◆ Solicitud escrita A: En el fragmento sobre los viajeros extranjeros en España, ¿cómo se llamaba el hotel sevillano donde se alojaba el archiduque Maximiliano?
◆ Solicitud escrita B: Prosigue el fragmento sobre los viajeros extranjeros en España a partir de su última línea.
====== Fragmento ======
Tiene usted que imaginarse una realidad que raya simplemente en lo increíble; ante las puertas de la ciudad, este paisaje irrumpe en lo grande y la ciudad está asentada de un modo inmediato sobre la tierra creada, sin ninguna capa intermedia que la aísle –escribía a Else Brückmann.[5]
Sus vivencias de la serranía de Ronda no han sido menos entusiastas y halagadoras.
Los establecimientos hoteleros (ventas y posadas la mayor parte de las veces) fueron siempre objeto de las iras viajeras. Los relatos alemanes abundan en este tópico cuyo modelo había suministrado Mme. d’Aulnoy en el XVII, viajera que hizo en contra del turismo de entonces más que todos los panfletos sobre la Inquisición:
Cuando se llega muy cansado y fatigado, quemado por los rigores del sol o helado por la nieve... no hay ni platos ni pucheros lavados. Se entra en la cuadra y de allí se sube al primer piso. Esa cuadra está llena de mulas y muleros que con las albardas de sus mulas hacen su cama por la noche y durante el día su mesa. Comen en total amistad y fraternidad con sus mulas (D’Aulnoy, 1999).
En otra ocasión:
Os aseguro, querida prima, que en todo nuestro camino no he visto ni una casa que me guste ni un castillo que resulte bonito (...) Hoy, aunque sólo estoy a diez leguas de Madrid, mi habitación está al mismo nivel que la cuadra y es un agujero donde hay que llevar luz en pleno mediodía.
Menos mal que el cándido espíritu del archiduque Maximiliano manifestaba una especial sensibilidad hacia cierta Wohnkultur hispana cuando describía los interiores del hotel sevillano en el que se albergaba:
Desde nuestro Hotel La Fonda d’Europa, un edificio español en el verdadero sentido de la palabra, con el famoso patio, las delicadas arcadas, la ancha escalera adornada con un rico artesonado y con las pequeñas pero frescas habitaciones en las que tanto el suelo de ladrillo como las ventanas estaban cubiertas con esteras de paja, bellamente trenzadas y de las que sobresale el pequeño y hermoso balcón (Maximiliano de Austria, 1999: 70).
El aspecto urbano de nuestras ciudades ha merecido las más enérgicas diatribas en unas épocas en las que la suciedad era patrimonio de cualquier ciudad europea. Humboldt comentaba el aspecto de Valladolid un siglo antes de que, por ejemplo, Balzac describiera la mugre parisina: «La suciedad es insoportable, apenas hay una calle ancha y bien empedrada y limpia» (Humboldt, 1998: 65). Ni siquiera nuestras joyas urbanísticas le merecían mayor consideración: «Córdoba es una ciudad horrible, con calles enormemente estrechas» (1998: 118). Un siglo y medio más tarde de que Humboldt pontificara sobre el descuido castellano o andaluz, Sevilla no le merecía a V. Klemperer mejor opinión
Staub, Hitze, Schnupfen, Husten, entzündete Augen. Erlöst aus Sevilla, das uns beiden gar nicht übermässig gefallen hat. Eine Hölle aus Staub u. brutaler Hitze, serviert auf einem flachen Teller... Alles in allem: Sevilla gab uns wenig.
====== Datos proporcionados ======
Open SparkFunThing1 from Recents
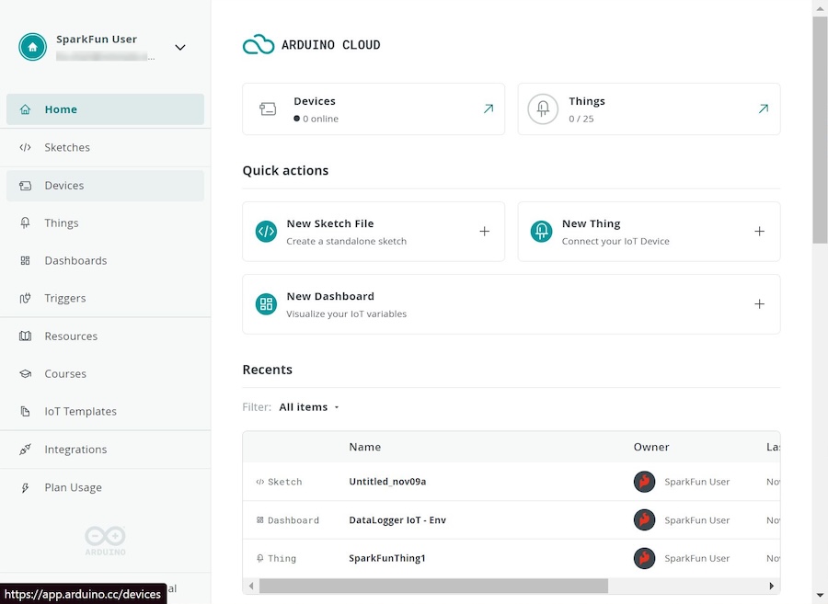828x604 pixels. (x=387, y=558)
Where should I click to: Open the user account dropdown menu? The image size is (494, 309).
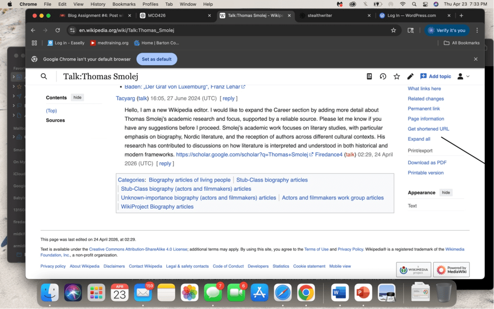click(x=463, y=76)
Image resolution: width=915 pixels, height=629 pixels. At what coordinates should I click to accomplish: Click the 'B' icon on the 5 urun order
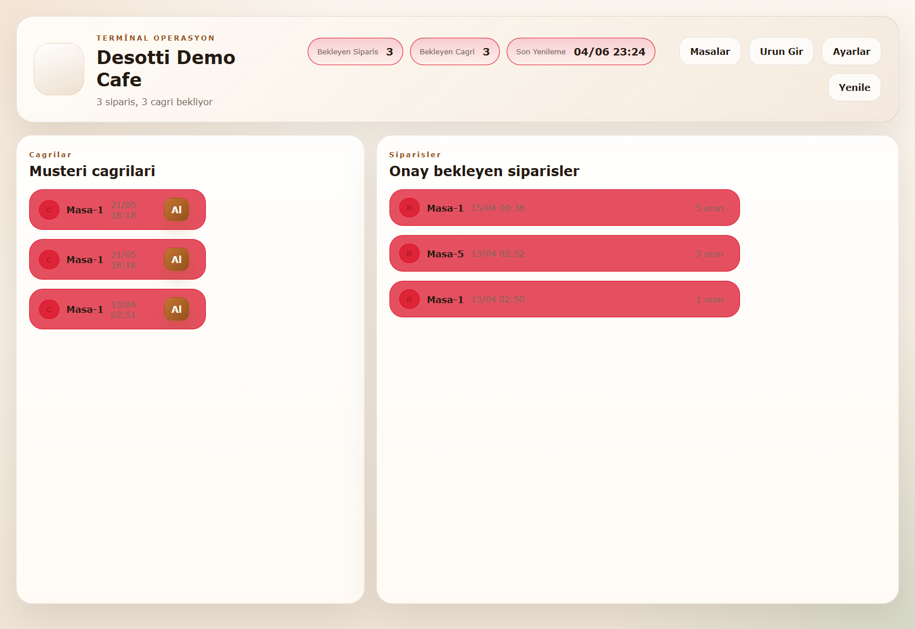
======
◆ Respuesta A: Hotel La Fonda d'Europa.

◆ Respuesta B:
Y Granada intensificaba la sensación negativa: «Granada (...) macht den Eindruck der ödesten Verkommenheit» (Klemperer, 1996). Excepciones a esta percepción negativa del urbanismo hispano son las observaciones del archiduque Maximiliano. También sobre Granada:
Si miro los edificios que tengo ante mí, busco inquisitivamente el ponderado palacio de verano, aunque sólo veo irregulares muros desnudos.
Pero en esto consiste la manera oriental: los edificios nos son de gran apariencia por fuera y solo el huésped al que se le abre el interior conoce su magia oculta (1999: 154).
El bandolerismo, que no era exclusivo de España, es un tema recurrente. Incluso en el siglo XIX alemán no escaseaban bandoleros como el célebre Schinderhannes. Sin embargo, España e Italia se llevaban la fama. Twiss, inglés que fijó el cliché del bandolero romántico, alertaría al desprevenido viajero:
El 24 de mayo salí de Granada con un soldado como escolta (...). En ocasiones ocurre que bandas de entre doce y veinte bandidos atacan a los viajeros, a los que primero matan y luego roban, dejando los cadáveres y los carruajes en la carretera y llevándose el botín en las mulas. Estos bandidos viven en cuevas de la montaña y cada uno va armado con un trabuco corto y media docena de pistolas que llevan sujetas a la faja (1999: 23 y ss.).
Todo esto lo escribía sin que a lo largo de su viaje hubiera visto un solo bandolero. Bien es verdad que la descripción podría corresponder perfectamente a los retratos que la tradición nos ha dejado del Tempranillo o del bandolero José María. En este contexto, Humboldt se haría acompañar de escoltas armadas y en más de una ocasión, en Levante, advierte la presencia de supuestos bandoleros.
La Inquisición y la beatería españolas han sido otro de los motivos que más dieron que hablar y escribir. A pesar de que la Francia de las lettres de cachet no gozaba de procesos penales mejores que los de la Inquisición, Mme. d’Aulnoy había sentado la tónica al criticar los del Santo Oficio con acritud y, posiblemente, veracidad:
¡Cómo se conoce que no sabe lo que es la Inquisición! Por mucho que se diga, nada se aproxima a la crudeza que allí se practica. Os detienen y os arrojan a un calabozo donde estáis dos o tres meses, algunas veces más. Al cabo de un tiempo, os llevan a los jueces que con aire severo os preguntan por qué estáis allí (...) Me han contado anécdotas y suplicios de toda clase, que no quiero reproducir en esta carta, pues no hay nada más horrible (1999: 165).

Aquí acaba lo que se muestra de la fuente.